Monday, June 1, 2009

There's more than one way to s//

Being absolutely obsessed with perl, I tend to pipe everything to it - even when sed or bash will do it just the same. Just because something is a habit, doesn't necessarily mean it's the best way. For instance - getting the username from a directory, assuming the directory '/home/john/test' translates to user 'john'

Out of habit, I will find myself doing something like this:

username=`echo -n "/home/john/test" | perl -pe s'/\/home\/([^\/]+)\/?.*/$1/;'`

Which will, set username to 'john'. This is the desired output, so I would typically just move on without even thinking twice.

But, what if thinking twice can yield the same results - but not rely on perl. Sure, this hypothetical shell script is probably preparing the environment to execute a perl script - but since we're speaking hypothetically, the shell script is really just preparing the environment for a FORTH application. How can we accomplish the same feat?
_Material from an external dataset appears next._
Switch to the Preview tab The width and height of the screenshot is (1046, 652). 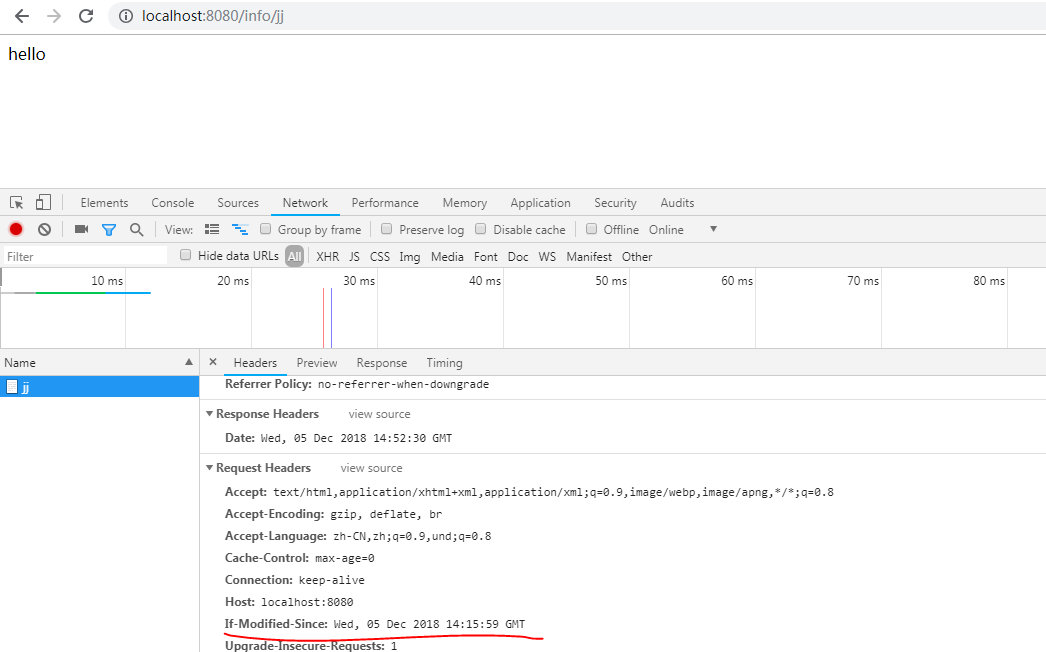317,362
Well, the simple answer - sed to the rescue. If you're using perl, you should be familiar with sed and awk (and if you aren't, you skipped a step in the evolution of OSS - shame on your teacher). In sed, you can obtain the same information:
username=`echo -n "/home/john/test" | sed -e 's/\/home\/\(.*\)\/.*/\1/;'`
Looks easy enough right? But, what if in this custom linux system, you don't have sed available at all (but for some reason, you find yourself running Bash 3). Well, since there's always more than one way to s//, you can just use the builtin bash regular expression engine:

[[ "/home/john/test" =~ "/home/([^/]+)/?.*" ]] && \
username="${BASH_REMATCH[1]}"

The same principal applies here - capture the grouped result and store it in the value of 'username'. Each one of these one-liners report 'john' as the result, which effectively gives you more than one way to s//. So now, your life is nearly complete...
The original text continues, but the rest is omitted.